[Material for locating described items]
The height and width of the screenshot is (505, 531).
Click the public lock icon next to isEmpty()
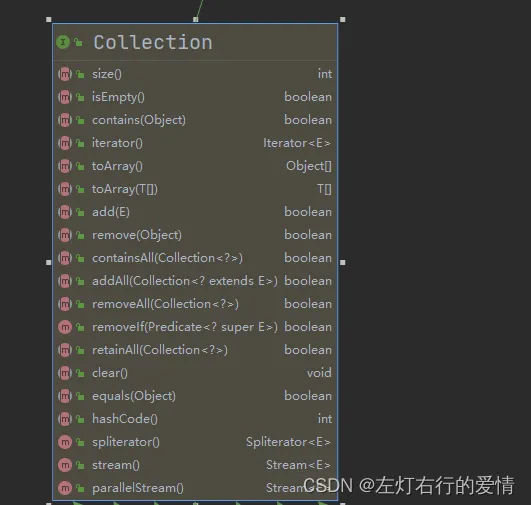coord(80,97)
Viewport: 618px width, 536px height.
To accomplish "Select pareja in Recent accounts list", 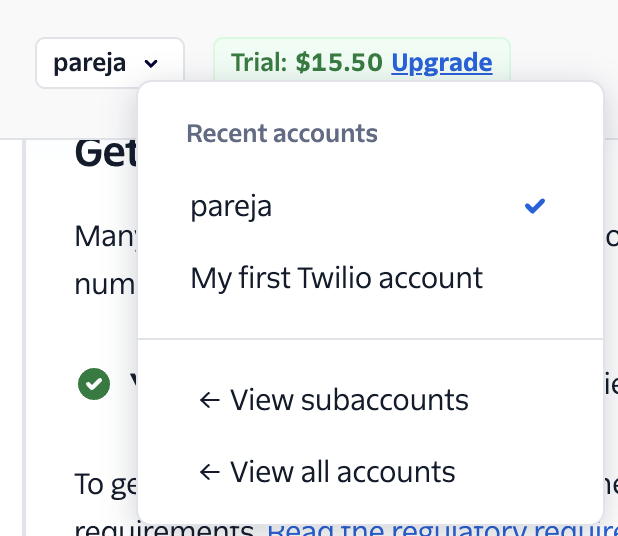I will pyautogui.click(x=370, y=207).
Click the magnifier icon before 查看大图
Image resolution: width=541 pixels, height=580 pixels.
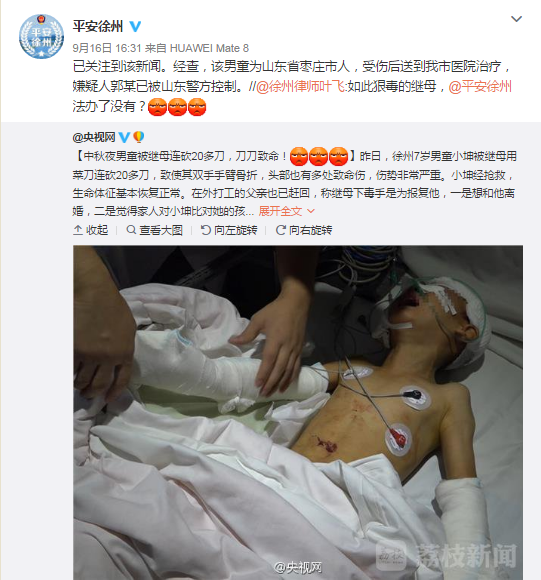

__AIM OF THE TASK__. Report every line of the material above that contains the string "width", treating uppercase and lowercase as different.

__ANSWER TO THIS TASK__.
The height and width of the screenshot is (505, 531).
Viewport: 618px width, 536px height.
Image resolution: width=541 pixels, height=580 pixels.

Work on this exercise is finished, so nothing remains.